Fig. 5 The energy bandgap of the LAO/STO slab and the energy difference (ΔE) between the lowest energy level of the Au 6s band at the Γ point and the Fermi level of the Au@LAO/STO system versus the LAO film thickness.

For the Au@LAO/STO system, Fig. 6 shows that the top of the valence band is located at lower energy levels compared to that of the clean LAO/STO slab owing to a significant charge loss of the LAO film that reduces the electron occupancy in the valence band. Simultaneously, the Ti 3d state of the STO substrate remains on the trend of a downward shift because the charge gain of the STO substrate slightly increases compared to that of the clean LAO/STO system. The Au 5d orbital contributes to the top of the valence band, while the Au 6s orbital mainly distributes around the Fermi level. Therefore, a new energy band appears in the band gap region between the conduction and valence bands of the Au@LAO/STO substrate. The new band trapping in the band gap region is responsible for the formation of the new 2DEG states and the hole states below and above the Fermi level, respectively.
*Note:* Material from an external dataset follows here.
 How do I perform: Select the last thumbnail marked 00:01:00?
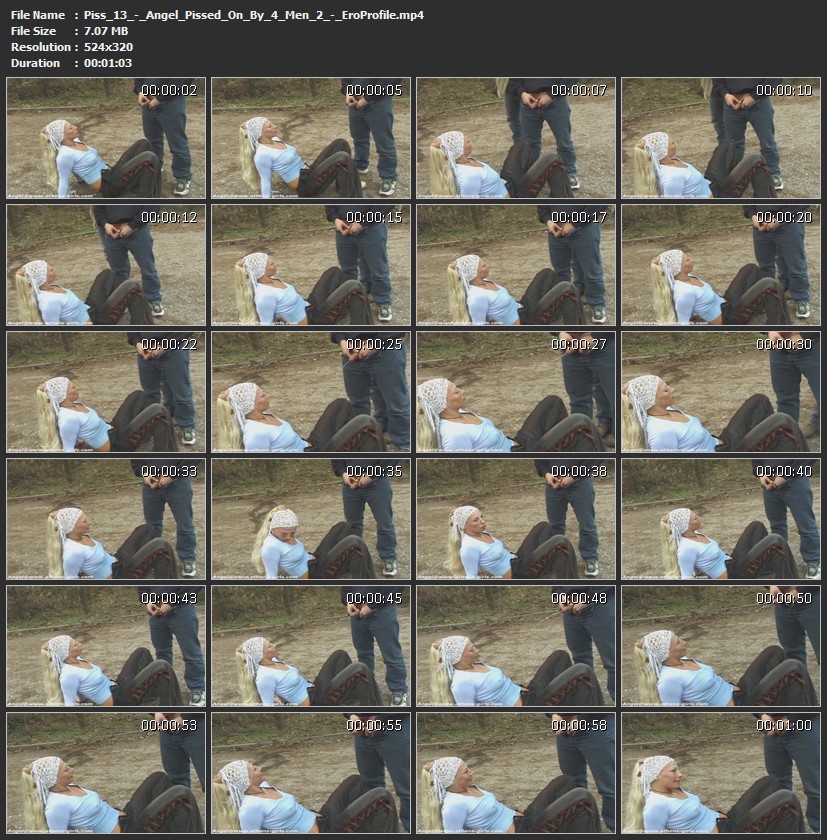click(x=721, y=773)
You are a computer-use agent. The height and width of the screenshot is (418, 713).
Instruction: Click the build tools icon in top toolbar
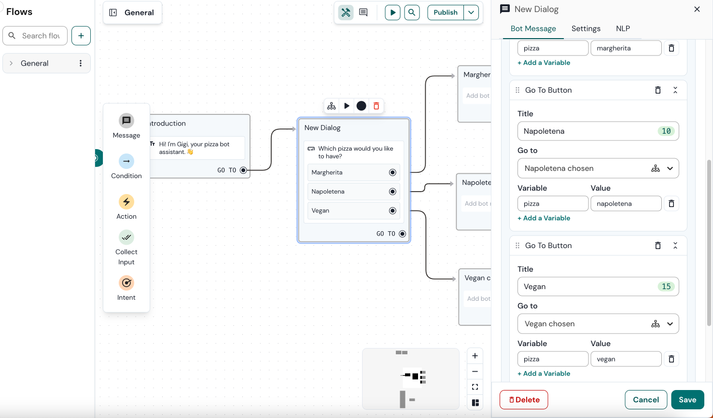[346, 13]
The new 2DEG states enhance the electronic occupation around the Fermi level, and hence, improve the conductivity of the Au@LAO/STO system compared to the LAO/STO system as observed by the experiment.²² We also find that the LAO film thickness increases as the new energy band (the Au 6s orbital) moves upward to the conduction band of the LAO/STO substrate, thereby reducing the 2DEG states and simultaneously enhancing the hole states of the Au@LAO/STO system. Quantitatively, we described the relative position of the Au 6s band to the Fermi level by calculating the energy difference ΔE between the Fermi level and the bottom energy level of the Au 6s band at the Γ point. Fig. 5 shows that ΔE decreases monotonically, which implies that the hole states increase while the 2DEG states decrease with the LAO film thickness. The reduction of the 2DEG occupation state was found to be consistent with the trend of the Au charge gain as seen in Table 2.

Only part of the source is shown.